The proposals include applications where the accounts of different banks are displayed in a unified way, managed by the same user; as well as applications where insurance comparators or pension funds acquire more successful credits, achieved through the crossing and analysis of the buying and payment habits of users.
For example, BBVA bank in Mexico has integrated its savings products to the domestic employment platform Zolvers, warning that many workers did not have a bank account to facilitate the deposit of their fees. The bank is taking advantage of the trust and access that this sector has on the platform to open savings accounts.
Hypercustomization of products
Open finance is based on the paradigm that users are the owners of their data, and not the banks, and therefore they must consent before being shared with different institutions in order to customize and streamline the development of their products.
Banking has sensitive data about its customers and if they are shared in reliable systems regulated by the authorities, they allow adjusting the offer; and not only that, the door opens for other non-financial players to create relevant products or share useful information for the entire system.
Linking services on other platforms allows banks to become technology providers, while reducing operational costs through the use of hubs and APIs, which do not require developing their own software applications every time they want to launch a service to the market or enrich an experience.
This will allow the emergence of new business models and we will see companies positioning themselves as platforms when open banking facilitates the exchange of data and promotes the expansion of an ecosystem connected by APIs, Fernando Radunz, CIO of BS2 points out.
For example, crossing alternative data is something that Uber and Didi are doing, who are taking advantage of travel information, work schedules and earnings generated through the apps, to enable credits to drivers and users. Specifically, Uber through agreements with financial institutions and Didi by putting the capital directly, is how the credits are generated.
Obviously, all this requires streamlining banking architectures and migrating them to alternatives such as the cloud, which allows information to be organized and analyzed quickly, to draw patterns and thus customize solutions.
It is necessary to streamline banking architectures and migrate them to alternatives such as the cloud, which allows information to be organized and analyzed quickly, to draw patterns to customize solutions.
"Banks need to find ways to recover and institutionalize the spirit of startups. One way to do this is to drive the migration to the public cloud and create the kind of flexible and frequently updated platforms that are required to keep pace with their competitors,” recommends Nicolás Deino, Executive Director for the financial industry at Accenture Chile.
In fact, the Brazilian credit consultancy Serasa Score says that by combining the information obtained with open banking protocols and processing it with artificial intelligence, they achieved much more reliable credit scores, seeing a 49% increase in the expected repayment capacity of creditors.
“Open finance is going to increase greatly the number of companies of players, who are participating in the market and new business models that make the whole environment more competitive, more innovative,” says Daniel Pujazón, policy lead of PagoNxt, the fintech of the Santander group, commenting on the progress of open data in Latin america.

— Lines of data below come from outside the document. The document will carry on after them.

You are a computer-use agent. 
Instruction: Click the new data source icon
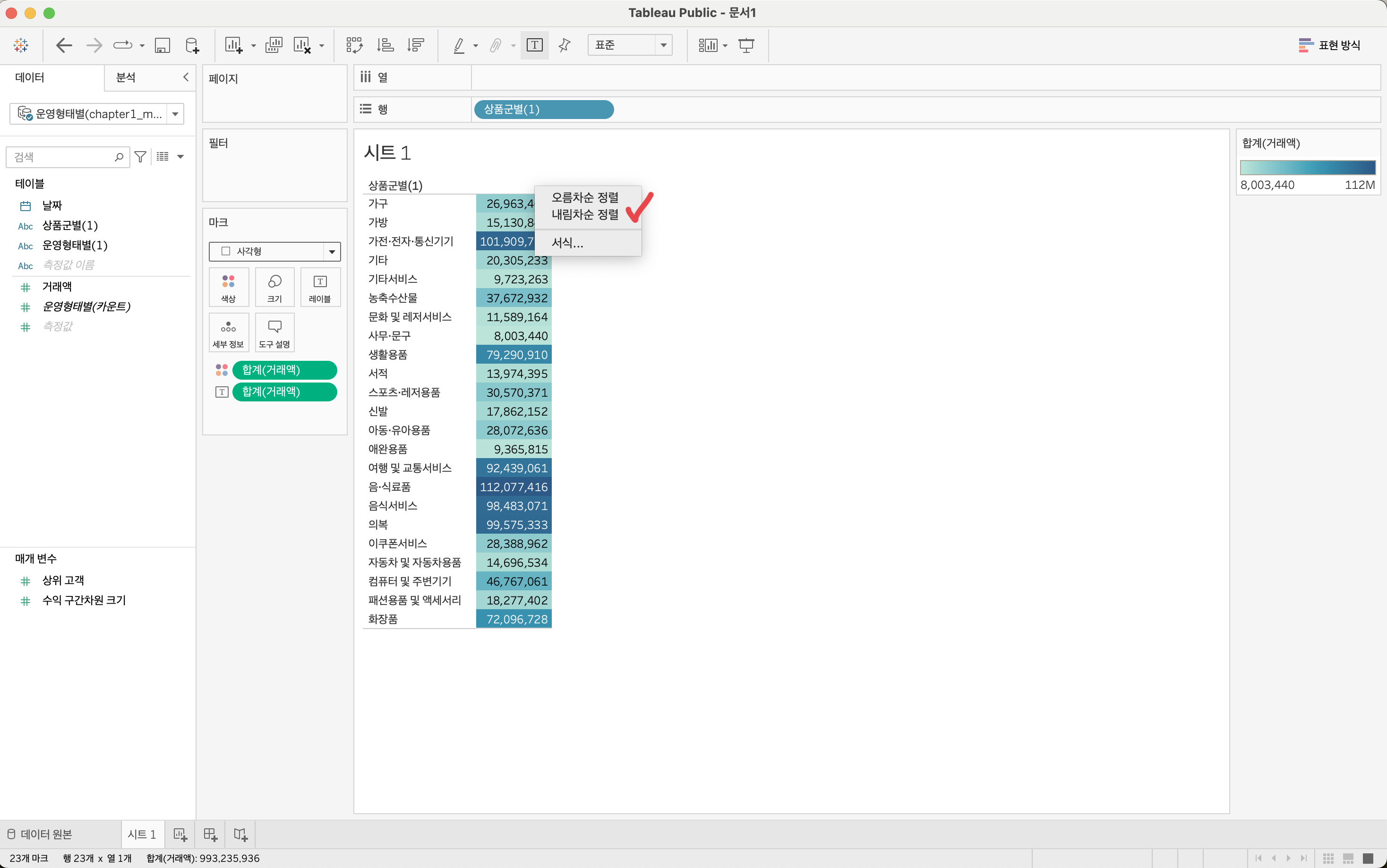192,45
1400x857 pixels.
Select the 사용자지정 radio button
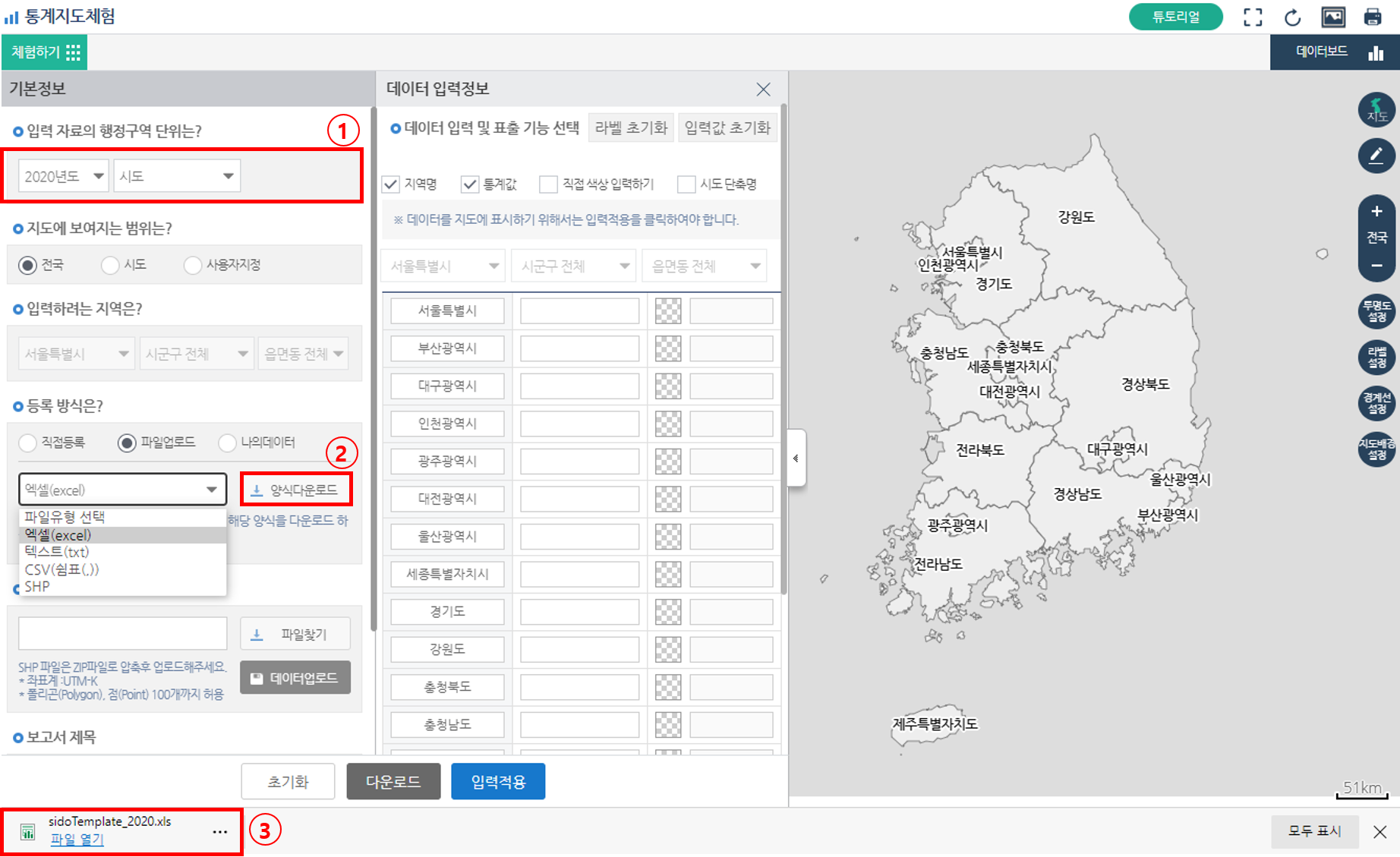tap(192, 264)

“However, in order for this to really turn into benefits for the customer, data sharing ecosystems should tend to an open data concept and be approached with a customer-centric vision and cross sector, so that customers can benefit from all the data they generate, regardless of whether these are produced from their relationship with a financial institution, a telco, a utility or a retailer”, he adds.
The trend allows us to foresee a future with open data, where companies will have to redouble efforts and technology to take advantage of them and translate them into benefits for the customer. This requires innovation and collaboration among various players that will generate new ways of doing finance; some that have not even been thought of yet.